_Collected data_
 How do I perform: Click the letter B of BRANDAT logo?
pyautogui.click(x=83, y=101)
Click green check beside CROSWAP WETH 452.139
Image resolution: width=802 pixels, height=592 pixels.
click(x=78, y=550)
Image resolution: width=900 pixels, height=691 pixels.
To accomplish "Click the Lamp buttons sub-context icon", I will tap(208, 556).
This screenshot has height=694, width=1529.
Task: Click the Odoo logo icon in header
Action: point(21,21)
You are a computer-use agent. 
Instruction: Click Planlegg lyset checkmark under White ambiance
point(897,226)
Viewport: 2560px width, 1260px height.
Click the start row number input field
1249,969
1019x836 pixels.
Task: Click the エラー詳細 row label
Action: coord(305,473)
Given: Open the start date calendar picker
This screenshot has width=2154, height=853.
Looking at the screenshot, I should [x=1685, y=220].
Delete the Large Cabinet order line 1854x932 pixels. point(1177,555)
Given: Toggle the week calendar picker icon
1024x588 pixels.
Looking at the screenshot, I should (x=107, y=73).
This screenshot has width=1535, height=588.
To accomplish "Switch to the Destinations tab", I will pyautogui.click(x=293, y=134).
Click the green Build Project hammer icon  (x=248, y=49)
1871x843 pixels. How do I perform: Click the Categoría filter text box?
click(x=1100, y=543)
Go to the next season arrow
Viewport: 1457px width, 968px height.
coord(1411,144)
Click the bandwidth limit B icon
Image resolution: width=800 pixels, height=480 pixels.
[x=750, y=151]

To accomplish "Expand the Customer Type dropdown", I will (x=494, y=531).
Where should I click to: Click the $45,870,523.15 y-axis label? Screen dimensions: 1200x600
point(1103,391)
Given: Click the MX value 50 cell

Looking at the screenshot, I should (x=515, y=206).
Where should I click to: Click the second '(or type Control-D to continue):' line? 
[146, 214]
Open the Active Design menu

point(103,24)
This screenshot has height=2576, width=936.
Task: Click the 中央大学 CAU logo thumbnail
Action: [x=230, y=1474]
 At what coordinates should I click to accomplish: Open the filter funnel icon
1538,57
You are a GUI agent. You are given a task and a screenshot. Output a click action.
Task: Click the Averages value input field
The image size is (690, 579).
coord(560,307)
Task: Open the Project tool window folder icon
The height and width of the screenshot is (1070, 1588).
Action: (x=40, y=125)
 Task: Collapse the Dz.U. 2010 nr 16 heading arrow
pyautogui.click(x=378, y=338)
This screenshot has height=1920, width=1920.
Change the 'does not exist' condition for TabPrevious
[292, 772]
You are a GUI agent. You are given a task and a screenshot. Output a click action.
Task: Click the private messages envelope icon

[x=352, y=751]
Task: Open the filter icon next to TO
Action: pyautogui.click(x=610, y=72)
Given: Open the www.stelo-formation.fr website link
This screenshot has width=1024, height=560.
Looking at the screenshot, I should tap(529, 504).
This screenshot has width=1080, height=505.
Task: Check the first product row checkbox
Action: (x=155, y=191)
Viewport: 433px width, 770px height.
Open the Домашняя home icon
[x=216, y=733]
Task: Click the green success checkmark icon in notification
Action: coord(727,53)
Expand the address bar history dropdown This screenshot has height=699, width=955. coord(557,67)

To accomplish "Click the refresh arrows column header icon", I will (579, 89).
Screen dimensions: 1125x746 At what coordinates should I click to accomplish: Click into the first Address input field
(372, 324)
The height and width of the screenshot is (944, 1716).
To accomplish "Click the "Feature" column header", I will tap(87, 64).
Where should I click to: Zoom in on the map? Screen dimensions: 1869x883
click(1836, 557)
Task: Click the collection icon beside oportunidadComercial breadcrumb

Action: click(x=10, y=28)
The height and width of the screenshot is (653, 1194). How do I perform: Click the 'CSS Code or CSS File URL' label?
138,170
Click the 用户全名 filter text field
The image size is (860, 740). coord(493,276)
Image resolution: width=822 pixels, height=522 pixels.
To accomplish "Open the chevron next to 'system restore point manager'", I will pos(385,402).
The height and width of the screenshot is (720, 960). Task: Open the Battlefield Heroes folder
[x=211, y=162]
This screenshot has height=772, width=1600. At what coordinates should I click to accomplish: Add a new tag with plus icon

_Required work_
Return the entries above exactly as they were written.

_Expected answer_
 How do I perform: Click the letter B of BRANDAT logo?
pyautogui.click(x=83, y=101)
Click green check beside CROSWAP WETH 452.139
Image resolution: width=802 pixels, height=592 pixels.
click(x=78, y=550)
Image resolution: width=900 pixels, height=691 pixels.
To accomplish "Click the Lamp buttons sub-context icon", I will tap(208, 556).
This screenshot has height=694, width=1529.
Task: Click the Odoo logo icon in header
Action: point(21,21)
You are a computer-use agent. 
Instruction: Click Planlegg lyset checkmark under White ambiance
point(897,226)
Viewport: 2560px width, 1260px height.
Click the start row number input field
1249,969
1019x836 pixels.
Task: Click the エラー詳細 row label
Action: coord(305,473)
Given: Open the start date calendar picker
This screenshot has width=2154, height=853.
Looking at the screenshot, I should [x=1685, y=220].
Delete the Large Cabinet order line 1854x932 pixels. point(1177,555)
Given: Toggle the week calendar picker icon
1024x588 pixels.
Looking at the screenshot, I should (x=107, y=73).
This screenshot has width=1535, height=588.
To accomplish "Switch to the Destinations tab", I will pyautogui.click(x=293, y=134).
Click the green Build Project hammer icon  (x=248, y=49)
1871x843 pixels. How do I perform: Click the Categoría filter text box?
click(x=1100, y=543)
Go to the next season arrow
Viewport: 1457px width, 968px height.
coord(1411,144)
Click the bandwidth limit B icon
Image resolution: width=800 pixels, height=480 pixels.
[x=750, y=151]

To accomplish "Expand the Customer Type dropdown", I will (x=494, y=531).
Where should I click to: Click the $45,870,523.15 y-axis label? Screen dimensions: 1200x600
point(1103,391)
Given: Click the MX value 50 cell

Looking at the screenshot, I should (x=515, y=206).
Where should I click to: Click the second '(or type Control-D to continue):' line? 
[146, 214]
Open the Active Design menu

point(103,24)
This screenshot has height=2576, width=936.
Task: Click the 中央大学 CAU logo thumbnail
Action: [x=230, y=1474]
 At what coordinates should I click to accomplish: Open the filter funnel icon
1538,57
You are a GUI agent. You are given a task and a screenshot. Output a click action.
Task: Click the Averages value input field
The image size is (690, 579).
coord(560,307)
Task: Open the Project tool window folder icon
The height and width of the screenshot is (1070, 1588).
Action: (x=40, y=125)
 Task: Collapse the Dz.U. 2010 nr 16 heading arrow
pyautogui.click(x=378, y=338)
This screenshot has height=1920, width=1920.
Change the 'does not exist' condition for TabPrevious
[292, 772]
You are a GUI agent. You are given a task and a screenshot. Output a click action.
Task: Click the private messages envelope icon

[x=352, y=751]
Task: Open the filter icon next to TO
Action: pyautogui.click(x=610, y=72)
Given: Open the www.stelo-formation.fr website link
This screenshot has width=1024, height=560.
Looking at the screenshot, I should tap(529, 504).
This screenshot has width=1080, height=505.
Task: Check the first product row checkbox
Action: (x=155, y=191)
Viewport: 433px width, 770px height.
Open the Домашняя home icon
[x=216, y=733]
Task: Click the green success checkmark icon in notification
Action: coord(727,53)
Expand the address bar history dropdown This screenshot has height=699, width=955. coord(557,67)

To accomplish "Click the refresh arrows column header icon", I will (579, 89).
Screen dimensions: 1125x746 At what coordinates should I click to accomplish: Click into the first Address input field
(372, 324)
The height and width of the screenshot is (944, 1716).
To accomplish "Click the "Feature" column header", I will tap(87, 64).
Where should I click to: Zoom in on the map? Screen dimensions: 1869x883
click(1836, 557)
Task: Click the collection icon beside oportunidadComercial breadcrumb

Action: click(x=10, y=28)
The height and width of the screenshot is (653, 1194). How do I perform: Click the 'CSS Code or CSS File URL' label?
138,170
Click the 用户全名 filter text field
The image size is (860, 740). coord(493,276)
Image resolution: width=822 pixels, height=522 pixels.
To accomplish "Open the chevron next to 'system restore point manager'", I will pos(385,402).
The height and width of the screenshot is (720, 960). Task: Open the Battlefield Heroes folder
[x=211, y=162]
This screenshot has height=772, width=1600. At what coordinates should I click to accomplish: Add a new tag with plus icon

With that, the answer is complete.